Berita

Pelecehan Seksual Santri Dorong Pengesahan RUU TPKS

JAKARTA (24 September): Kekerasan seksual yang terjadi di lingkungan pondok pesantren di Kabupaten Ogan Ilir, Sumatera Selatan (Sumsel) membuat anggota Badan Legislasi (Baleg) DPR RI, Taufik Basari gregetan, karena korbannya mencapai 26 santri di bawah umur.

"Inilah mengapa RUU Tindak Pidana Kekerasan Seksual (TPKS) ini perlu disahkan. Karena kekerasan seksual kadang terjadi oleh orang terdekat. Karena itu harus dibangun kesadaran untuk melakukan pencegahan sekaligus mekanisme perlindungan kepada korban," ujar Taufik Basari dalam keterangan tertulisnya, Jumat (24/9).

Pelaku pelecehan adalah JN berusia 22 tahun. JN merupakan pengasuh sekaligus pengajar ponpes itu tega melecehkan para santrinya. Hingga kini, sudah ada 26 korban berumur 12 hingga 13 tahun yang mengaku dilecehkan JN.

Anggota Komisi III DPR RI dari Fraksi Partai NasDem itu meyakini para korban mengalami trauma berkelanjutan.
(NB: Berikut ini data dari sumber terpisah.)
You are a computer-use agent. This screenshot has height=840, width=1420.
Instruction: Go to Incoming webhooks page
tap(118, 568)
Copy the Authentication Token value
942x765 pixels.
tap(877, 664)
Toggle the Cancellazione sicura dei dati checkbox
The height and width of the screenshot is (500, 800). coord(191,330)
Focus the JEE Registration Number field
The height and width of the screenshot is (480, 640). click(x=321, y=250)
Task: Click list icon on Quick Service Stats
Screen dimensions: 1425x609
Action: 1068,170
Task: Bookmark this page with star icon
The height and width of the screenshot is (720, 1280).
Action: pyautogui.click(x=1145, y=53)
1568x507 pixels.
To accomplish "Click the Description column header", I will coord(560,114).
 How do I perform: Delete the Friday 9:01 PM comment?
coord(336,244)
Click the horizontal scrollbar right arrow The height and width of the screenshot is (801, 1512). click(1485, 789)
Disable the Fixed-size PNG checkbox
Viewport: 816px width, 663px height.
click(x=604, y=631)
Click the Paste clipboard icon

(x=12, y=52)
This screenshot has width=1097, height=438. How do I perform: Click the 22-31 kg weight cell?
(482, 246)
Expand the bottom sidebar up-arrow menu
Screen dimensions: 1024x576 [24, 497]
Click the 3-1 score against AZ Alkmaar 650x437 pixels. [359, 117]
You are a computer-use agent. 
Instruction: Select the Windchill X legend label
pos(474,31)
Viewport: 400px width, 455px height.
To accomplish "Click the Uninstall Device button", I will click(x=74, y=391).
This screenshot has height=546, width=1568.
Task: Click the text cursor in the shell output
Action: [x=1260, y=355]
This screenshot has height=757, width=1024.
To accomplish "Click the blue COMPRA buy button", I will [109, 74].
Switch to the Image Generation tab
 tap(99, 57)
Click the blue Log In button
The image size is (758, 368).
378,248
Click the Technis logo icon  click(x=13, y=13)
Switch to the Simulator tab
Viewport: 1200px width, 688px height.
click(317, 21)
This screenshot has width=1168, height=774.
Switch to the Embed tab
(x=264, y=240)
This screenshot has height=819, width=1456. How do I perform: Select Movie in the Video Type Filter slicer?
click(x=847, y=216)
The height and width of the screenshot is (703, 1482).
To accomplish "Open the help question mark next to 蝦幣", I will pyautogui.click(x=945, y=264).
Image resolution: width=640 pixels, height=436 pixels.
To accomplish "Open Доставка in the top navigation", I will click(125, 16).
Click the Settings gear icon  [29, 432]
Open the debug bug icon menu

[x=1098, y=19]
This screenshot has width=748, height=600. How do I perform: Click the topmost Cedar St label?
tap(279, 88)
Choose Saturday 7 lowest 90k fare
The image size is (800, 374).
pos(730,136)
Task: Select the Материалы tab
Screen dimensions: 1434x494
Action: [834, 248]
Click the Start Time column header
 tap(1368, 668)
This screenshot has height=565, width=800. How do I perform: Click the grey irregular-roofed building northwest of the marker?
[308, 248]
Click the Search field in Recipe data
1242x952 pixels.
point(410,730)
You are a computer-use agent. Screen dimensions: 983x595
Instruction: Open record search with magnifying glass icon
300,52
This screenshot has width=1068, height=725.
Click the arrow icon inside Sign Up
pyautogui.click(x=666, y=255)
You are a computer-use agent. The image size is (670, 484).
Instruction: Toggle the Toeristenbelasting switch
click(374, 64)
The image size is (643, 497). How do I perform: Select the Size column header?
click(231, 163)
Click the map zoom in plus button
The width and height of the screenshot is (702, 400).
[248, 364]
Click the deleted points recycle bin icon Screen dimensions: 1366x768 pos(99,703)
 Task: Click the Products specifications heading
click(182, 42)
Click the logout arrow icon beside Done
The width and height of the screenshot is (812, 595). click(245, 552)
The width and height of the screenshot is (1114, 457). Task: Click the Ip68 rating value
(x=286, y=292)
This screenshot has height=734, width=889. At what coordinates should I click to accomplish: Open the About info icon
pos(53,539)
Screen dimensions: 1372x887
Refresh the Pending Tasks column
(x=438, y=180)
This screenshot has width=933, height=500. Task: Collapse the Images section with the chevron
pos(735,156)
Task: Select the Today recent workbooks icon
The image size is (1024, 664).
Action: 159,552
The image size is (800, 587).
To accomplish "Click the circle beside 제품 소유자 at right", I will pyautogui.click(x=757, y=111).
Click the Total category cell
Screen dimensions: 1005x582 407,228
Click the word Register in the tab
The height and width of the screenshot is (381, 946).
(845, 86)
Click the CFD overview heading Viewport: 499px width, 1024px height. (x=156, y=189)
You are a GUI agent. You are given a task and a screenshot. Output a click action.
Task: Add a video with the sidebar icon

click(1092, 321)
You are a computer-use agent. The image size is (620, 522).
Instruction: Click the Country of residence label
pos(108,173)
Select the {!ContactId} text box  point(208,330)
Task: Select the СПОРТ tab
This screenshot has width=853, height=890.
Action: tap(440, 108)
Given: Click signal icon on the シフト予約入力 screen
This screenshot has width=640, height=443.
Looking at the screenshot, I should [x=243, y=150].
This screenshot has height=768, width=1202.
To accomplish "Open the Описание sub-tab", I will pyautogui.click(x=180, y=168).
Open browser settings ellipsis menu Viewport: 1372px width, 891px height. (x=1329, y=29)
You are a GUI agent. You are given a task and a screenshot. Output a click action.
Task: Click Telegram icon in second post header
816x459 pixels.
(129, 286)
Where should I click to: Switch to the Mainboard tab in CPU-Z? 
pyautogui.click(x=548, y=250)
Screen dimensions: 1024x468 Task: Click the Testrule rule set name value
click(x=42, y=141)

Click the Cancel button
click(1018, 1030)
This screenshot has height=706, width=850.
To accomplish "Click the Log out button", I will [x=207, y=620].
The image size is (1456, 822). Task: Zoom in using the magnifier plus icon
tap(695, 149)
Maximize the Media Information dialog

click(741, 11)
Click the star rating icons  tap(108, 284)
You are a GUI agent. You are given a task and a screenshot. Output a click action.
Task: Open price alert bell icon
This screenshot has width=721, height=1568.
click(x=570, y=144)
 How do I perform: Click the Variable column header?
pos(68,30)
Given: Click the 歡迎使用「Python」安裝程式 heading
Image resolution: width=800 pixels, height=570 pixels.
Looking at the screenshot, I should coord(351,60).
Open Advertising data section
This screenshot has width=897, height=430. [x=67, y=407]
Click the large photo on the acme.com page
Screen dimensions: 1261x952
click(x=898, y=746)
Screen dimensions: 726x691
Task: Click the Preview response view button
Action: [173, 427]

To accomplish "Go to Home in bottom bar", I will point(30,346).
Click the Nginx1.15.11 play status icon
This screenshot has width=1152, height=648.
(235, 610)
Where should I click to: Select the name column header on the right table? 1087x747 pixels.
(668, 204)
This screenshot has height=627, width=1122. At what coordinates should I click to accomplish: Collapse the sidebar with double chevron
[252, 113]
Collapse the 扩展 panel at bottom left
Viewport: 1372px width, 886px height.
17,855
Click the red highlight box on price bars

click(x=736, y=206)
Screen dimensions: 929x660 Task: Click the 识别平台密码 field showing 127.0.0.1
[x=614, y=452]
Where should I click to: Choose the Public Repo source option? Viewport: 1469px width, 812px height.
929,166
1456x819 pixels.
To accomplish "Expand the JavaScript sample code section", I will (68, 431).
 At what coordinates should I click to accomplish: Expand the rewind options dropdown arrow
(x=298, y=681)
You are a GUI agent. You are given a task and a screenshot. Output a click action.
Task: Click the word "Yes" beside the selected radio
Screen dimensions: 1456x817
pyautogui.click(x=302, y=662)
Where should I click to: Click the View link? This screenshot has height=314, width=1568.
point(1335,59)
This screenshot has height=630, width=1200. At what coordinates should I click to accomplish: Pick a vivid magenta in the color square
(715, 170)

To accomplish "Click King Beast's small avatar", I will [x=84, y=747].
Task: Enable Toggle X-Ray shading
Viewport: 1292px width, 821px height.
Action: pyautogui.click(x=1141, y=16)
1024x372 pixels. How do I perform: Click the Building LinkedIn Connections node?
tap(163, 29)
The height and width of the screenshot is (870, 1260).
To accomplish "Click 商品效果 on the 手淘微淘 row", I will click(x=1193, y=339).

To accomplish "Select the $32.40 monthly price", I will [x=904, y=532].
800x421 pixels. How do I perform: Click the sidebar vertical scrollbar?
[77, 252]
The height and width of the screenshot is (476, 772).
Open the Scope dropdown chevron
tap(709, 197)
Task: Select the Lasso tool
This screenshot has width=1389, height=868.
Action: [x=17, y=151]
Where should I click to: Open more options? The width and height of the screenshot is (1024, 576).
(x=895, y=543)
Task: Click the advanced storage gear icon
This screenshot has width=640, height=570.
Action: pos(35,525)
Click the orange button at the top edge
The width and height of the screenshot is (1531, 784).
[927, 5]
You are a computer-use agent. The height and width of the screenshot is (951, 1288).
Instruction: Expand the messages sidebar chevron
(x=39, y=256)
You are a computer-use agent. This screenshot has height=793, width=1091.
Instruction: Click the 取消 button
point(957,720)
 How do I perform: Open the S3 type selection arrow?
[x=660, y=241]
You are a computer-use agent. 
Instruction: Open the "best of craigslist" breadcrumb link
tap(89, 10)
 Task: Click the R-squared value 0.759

Oleh karena itulah, maka peristiwa itu menjadi pendorong untuk membahas dan mengesahkan RUU TPKS.

Taufik menjelaskan, salah satu poin yang didorong dalam RUU TPKS adalah pemberatan hukuman kepada para pelaku yang merupakan pihak yang diberikan tanggung jawab untuk melindungi orang lain seperti guru.

Di pesantren, kata Legislator NasDem itu, musyrif atau pengasuh kamar, guru agama, merupakan orang tua atau orang terdekat dari santri.

Karena itu, lanjut Taufik, kalau terjadi kekerasan seksual lantaran adanya ketimpangan relasi kuasa. Relasi kuasa dalam kekerasan seksual merupakan unsur yang dipengaruhi oleh kekuasaan pelaku atas ketidakberdayaan korban. Nah, oleh karena itulah ketika seseorang diberikan amanah untuk menjaga orang lain, dalam kasus ini gurunya, maka harus ada pemberatan hukuman.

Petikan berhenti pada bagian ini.